Einwände fegen die Politiker neuen Typs kurzerhand vom Tisch. Etwa den Hinweis, dass sich so gut wie keine Covid-Ansteckungen in Hotels und Restaurants nachweisen lassen. Nach den Zahlen des baden-württembergischen Sozialministeriums etwa lag der Prozentsatz nachgewiesener Corona-Ansteckungen in Hotels und Pensionen in der 39. Kalenderwoche in dem Bundesland bei 0,5 Prozent, in der 40. und 41. Woche bei null (siehe Grafik Seite 20). In anderen Ländern sehen die Daten ähnlich aus: Restaurants, Hotels und Kultureinrichtungen spielen im Infektionsgeschehen kaum eine Rolle. Trotzdem müssen sie zusperren – weil Politiker entschieden haben, dass jetzt eben irgendetwas geschlossen werden muss. Mit der „letzten Frage der Gerechtigkeit“, so Merkel, sei das nicht zu erklären.
Alternativlose Maßnahmen
Die rheinland-pfälzische Ministerpräsidentin Marie-Luise Dreyer räumte auf Twitter ein, die Zahlen sprächen zwar nicht für eine Virusverbreitung im Hotel- und Gastrogewerbe, aber in drei von vier Fällen könnten die Behörden nicht mehr nachverfolgen, wo die Menschen sich anstecken würden. Mit anderen Worten: Hotel- und Restaurantbetreiber können nicht nachweisen, dass sie an der Ansteckungswelle im Herbst unschuldig sind, also werden sie zum Opfer pauschaler Staatsmaßnahmen.

(DATENAUSZUG)
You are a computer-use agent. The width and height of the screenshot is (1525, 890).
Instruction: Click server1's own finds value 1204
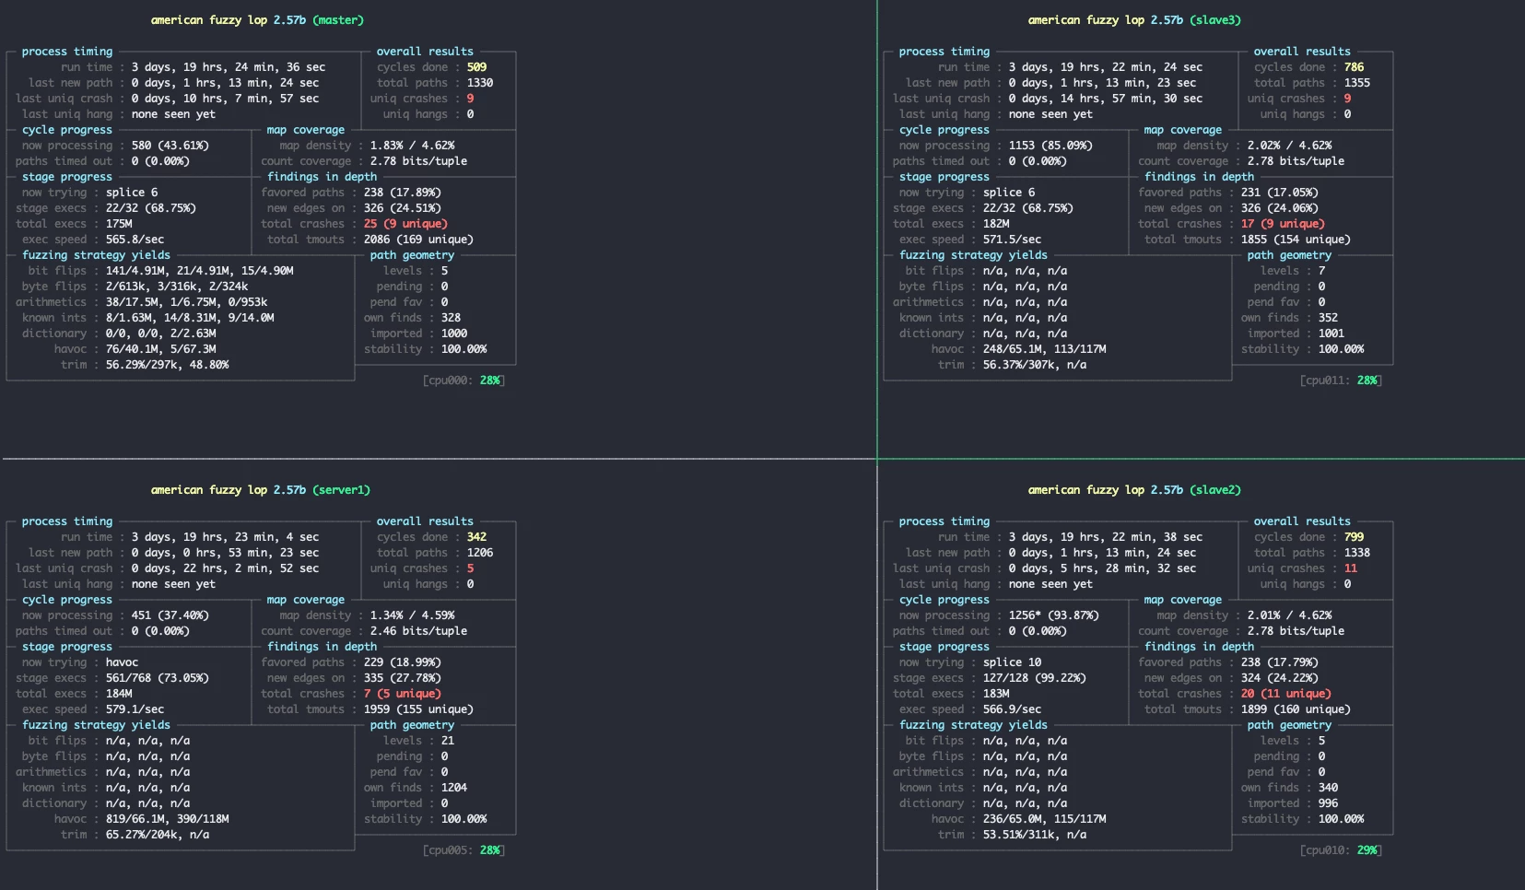pos(453,788)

(ARBEITSAUFTRÄGE)
- a) Wie hoch war laut dem vorgegebenen Text der Prozentsatz nachgewiesener Corona-Ansteckungen in Hotels und Pensionen Baden-Württembergs in der 39. Kalenderwoche?
- b) Geben Sie die Passage des vorgegebenen Textes von „Alternativlose Maßnahmen“ bis „Opfer pauschaler Staatsmaßnahmen.“ wortgetreu wieder.
- c) Übertragen Sie diesen Satz aus dem vorgegebenen Text ins Englische: „In anderen Ländern sehen die Daten ähnlich aus: Restaurants, Hotels und Kultureinrichtungen spielen im Infektionsgeschehen kaum eine Rolle.“

(LÖSUNGEN)
- a) Er lag bei 0,5 Prozent.

- b)
Alternativlose Maßnahmen
Die rheinland-pfälzische Ministerpräsidentin Marie-Luise Dreyer räumte auf Twitter ein, die Zahlen sprächen zwar nicht für eine Virusverbreitung im Hotel- und Gastrogewerbe, aber in drei von vier Fällen könnten die Behörden nicht mehr nachverfolgen, wo die Menschen sich anstecken würden. Mit anderen Worten: Hotel- und Restaurantbetreiber können nicht nachweisen, dass sie an der Ansteckungswelle im Herbst unschuldig sind, also werden sie zum Opfer pauschaler Staatsmaßnahmen.

- c) In other countries, the data look similar: restaurants, hotels, and cultural institutions play hardly any role in the spread of infection.